To be done |
Can you retype the lines of this listing word for word, starting at the line that contains "Check 'Medication list" and ending at the line that contains "Looking at the screenshot, I should click(249, 110)."?

Data in this exercise |

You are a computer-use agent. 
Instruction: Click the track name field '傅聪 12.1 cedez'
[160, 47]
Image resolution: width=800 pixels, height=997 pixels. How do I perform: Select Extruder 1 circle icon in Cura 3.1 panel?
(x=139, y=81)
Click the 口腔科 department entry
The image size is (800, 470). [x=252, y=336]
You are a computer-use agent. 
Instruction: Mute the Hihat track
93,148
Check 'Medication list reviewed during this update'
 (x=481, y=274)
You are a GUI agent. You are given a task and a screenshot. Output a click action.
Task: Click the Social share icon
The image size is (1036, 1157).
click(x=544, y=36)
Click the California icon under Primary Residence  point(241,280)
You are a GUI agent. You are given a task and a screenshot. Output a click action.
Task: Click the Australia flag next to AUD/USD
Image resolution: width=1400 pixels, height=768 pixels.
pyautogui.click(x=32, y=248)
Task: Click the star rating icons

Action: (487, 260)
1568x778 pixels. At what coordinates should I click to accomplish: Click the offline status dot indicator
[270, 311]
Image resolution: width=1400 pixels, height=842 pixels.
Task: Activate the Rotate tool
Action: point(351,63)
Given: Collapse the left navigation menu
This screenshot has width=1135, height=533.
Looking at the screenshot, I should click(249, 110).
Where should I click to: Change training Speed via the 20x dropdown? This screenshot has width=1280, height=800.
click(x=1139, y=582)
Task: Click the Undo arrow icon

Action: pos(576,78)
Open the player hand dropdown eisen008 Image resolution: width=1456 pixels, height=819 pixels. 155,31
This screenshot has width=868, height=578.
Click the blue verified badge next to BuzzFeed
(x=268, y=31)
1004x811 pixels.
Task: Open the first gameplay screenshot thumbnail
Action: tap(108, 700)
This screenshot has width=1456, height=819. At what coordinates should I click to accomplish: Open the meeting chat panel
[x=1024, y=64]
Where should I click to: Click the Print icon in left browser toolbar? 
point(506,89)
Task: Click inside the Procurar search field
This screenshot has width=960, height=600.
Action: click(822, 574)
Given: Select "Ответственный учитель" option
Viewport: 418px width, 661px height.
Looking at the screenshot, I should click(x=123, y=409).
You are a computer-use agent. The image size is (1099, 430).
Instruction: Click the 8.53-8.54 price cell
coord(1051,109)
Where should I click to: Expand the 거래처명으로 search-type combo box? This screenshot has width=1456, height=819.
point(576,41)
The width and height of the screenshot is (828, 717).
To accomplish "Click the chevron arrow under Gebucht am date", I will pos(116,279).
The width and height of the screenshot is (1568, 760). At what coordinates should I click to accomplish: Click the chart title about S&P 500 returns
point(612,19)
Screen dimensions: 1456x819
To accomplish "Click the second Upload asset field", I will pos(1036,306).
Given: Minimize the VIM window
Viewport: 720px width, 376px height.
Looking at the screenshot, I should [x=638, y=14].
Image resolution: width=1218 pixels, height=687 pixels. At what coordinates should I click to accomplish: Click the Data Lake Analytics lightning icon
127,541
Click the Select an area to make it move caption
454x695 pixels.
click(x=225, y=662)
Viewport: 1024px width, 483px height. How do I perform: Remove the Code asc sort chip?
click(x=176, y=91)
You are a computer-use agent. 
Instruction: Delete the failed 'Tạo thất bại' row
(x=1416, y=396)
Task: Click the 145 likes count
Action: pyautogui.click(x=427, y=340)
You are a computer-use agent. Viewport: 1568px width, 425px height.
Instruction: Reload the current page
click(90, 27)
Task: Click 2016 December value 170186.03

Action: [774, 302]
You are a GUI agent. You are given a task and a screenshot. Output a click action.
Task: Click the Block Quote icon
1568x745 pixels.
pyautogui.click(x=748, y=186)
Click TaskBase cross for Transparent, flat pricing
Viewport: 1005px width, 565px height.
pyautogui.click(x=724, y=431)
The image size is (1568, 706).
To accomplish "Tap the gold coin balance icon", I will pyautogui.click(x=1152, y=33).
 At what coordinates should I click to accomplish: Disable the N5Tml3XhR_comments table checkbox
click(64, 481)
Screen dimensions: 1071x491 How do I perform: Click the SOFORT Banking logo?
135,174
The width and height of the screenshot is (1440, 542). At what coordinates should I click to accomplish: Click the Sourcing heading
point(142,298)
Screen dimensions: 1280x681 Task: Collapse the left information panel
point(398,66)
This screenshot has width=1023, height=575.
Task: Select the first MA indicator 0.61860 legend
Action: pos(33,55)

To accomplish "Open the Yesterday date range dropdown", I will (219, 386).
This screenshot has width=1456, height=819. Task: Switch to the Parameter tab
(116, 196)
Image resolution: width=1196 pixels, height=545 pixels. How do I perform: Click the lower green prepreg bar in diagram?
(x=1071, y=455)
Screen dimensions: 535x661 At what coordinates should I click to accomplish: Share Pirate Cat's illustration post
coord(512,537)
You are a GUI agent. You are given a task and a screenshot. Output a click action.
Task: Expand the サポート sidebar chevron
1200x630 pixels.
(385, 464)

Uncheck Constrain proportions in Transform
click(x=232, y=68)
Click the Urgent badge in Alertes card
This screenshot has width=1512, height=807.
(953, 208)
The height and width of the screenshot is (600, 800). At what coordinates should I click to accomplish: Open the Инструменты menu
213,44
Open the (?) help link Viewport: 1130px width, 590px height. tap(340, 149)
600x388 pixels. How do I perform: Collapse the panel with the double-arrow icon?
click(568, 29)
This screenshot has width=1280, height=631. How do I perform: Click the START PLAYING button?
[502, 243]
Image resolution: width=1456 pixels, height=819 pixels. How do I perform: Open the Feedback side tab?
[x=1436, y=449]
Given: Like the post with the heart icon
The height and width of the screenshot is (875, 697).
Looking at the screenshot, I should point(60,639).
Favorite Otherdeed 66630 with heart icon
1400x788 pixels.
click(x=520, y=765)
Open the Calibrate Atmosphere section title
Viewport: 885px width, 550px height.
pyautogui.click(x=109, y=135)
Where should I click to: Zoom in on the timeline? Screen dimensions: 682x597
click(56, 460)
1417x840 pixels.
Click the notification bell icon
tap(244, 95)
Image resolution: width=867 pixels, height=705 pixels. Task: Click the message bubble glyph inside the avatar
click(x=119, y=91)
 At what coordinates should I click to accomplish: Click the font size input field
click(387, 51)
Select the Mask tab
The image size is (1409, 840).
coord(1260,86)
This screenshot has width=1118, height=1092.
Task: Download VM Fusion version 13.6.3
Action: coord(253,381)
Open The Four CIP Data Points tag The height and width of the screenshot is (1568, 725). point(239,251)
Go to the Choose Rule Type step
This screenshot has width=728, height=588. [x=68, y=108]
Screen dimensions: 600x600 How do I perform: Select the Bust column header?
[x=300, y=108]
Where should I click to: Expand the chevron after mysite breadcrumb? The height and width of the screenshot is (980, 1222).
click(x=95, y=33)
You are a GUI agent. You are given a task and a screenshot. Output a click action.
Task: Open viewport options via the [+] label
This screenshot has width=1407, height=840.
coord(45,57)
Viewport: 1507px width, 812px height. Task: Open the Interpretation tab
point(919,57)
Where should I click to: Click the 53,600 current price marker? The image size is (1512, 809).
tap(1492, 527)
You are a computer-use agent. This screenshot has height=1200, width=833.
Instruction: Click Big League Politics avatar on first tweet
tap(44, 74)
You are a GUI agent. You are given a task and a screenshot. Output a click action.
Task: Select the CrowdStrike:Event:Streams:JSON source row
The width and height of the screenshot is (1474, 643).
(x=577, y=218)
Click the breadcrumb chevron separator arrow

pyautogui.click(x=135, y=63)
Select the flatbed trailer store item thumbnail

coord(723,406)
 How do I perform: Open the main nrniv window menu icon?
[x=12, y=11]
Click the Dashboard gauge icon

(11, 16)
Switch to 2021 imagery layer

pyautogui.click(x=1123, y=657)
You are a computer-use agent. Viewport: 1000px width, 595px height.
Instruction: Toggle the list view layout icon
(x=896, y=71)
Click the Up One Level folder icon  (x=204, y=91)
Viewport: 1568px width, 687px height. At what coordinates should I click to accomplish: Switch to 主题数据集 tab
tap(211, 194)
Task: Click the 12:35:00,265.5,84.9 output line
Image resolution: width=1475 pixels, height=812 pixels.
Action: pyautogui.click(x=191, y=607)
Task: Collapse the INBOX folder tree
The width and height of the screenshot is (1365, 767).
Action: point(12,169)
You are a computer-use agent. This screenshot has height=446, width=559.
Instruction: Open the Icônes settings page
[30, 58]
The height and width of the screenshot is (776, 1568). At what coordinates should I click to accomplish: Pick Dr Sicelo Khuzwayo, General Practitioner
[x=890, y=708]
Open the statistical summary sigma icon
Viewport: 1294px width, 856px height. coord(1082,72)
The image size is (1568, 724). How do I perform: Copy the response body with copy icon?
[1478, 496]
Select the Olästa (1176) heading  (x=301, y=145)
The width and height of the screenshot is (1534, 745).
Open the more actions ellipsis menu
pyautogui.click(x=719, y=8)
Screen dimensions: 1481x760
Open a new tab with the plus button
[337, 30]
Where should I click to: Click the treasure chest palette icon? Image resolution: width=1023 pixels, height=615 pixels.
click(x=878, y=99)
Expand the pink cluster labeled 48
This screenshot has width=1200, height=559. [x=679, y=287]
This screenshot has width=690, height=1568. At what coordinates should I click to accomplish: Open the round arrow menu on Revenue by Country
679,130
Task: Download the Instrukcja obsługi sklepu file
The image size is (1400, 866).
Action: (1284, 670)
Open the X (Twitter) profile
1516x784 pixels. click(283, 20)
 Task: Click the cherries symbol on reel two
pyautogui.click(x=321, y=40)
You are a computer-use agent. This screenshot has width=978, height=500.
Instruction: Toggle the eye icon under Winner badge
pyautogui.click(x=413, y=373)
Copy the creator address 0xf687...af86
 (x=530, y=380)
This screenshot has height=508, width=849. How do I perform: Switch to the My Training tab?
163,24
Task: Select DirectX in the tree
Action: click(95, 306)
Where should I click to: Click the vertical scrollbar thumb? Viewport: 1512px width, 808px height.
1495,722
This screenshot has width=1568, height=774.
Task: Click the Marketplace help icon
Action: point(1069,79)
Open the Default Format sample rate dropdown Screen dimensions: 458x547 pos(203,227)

Expected answer |
Check 'Medication list reviewed during this update'
 (x=481, y=274)
You are a GUI agent. You are given a task and a screenshot. Output a click action.
Task: Click the Social share icon
The image size is (1036, 1157).
click(x=544, y=36)
Click the California icon under Primary Residence  point(241,280)
You are a GUI agent. You are given a task and a screenshot. Output a click action.
Task: Click the Australia flag next to AUD/USD
Image resolution: width=1400 pixels, height=768 pixels.
pyautogui.click(x=32, y=248)
Task: Click the star rating icons

Action: (487, 260)
1568x778 pixels. At what coordinates should I click to accomplish: Click the offline status dot indicator
[270, 311]
Image resolution: width=1400 pixels, height=842 pixels.
Task: Activate the Rotate tool
Action: point(351,63)
Given: Collapse the left navigation menu
This screenshot has width=1135, height=533.
Looking at the screenshot, I should click(249, 110).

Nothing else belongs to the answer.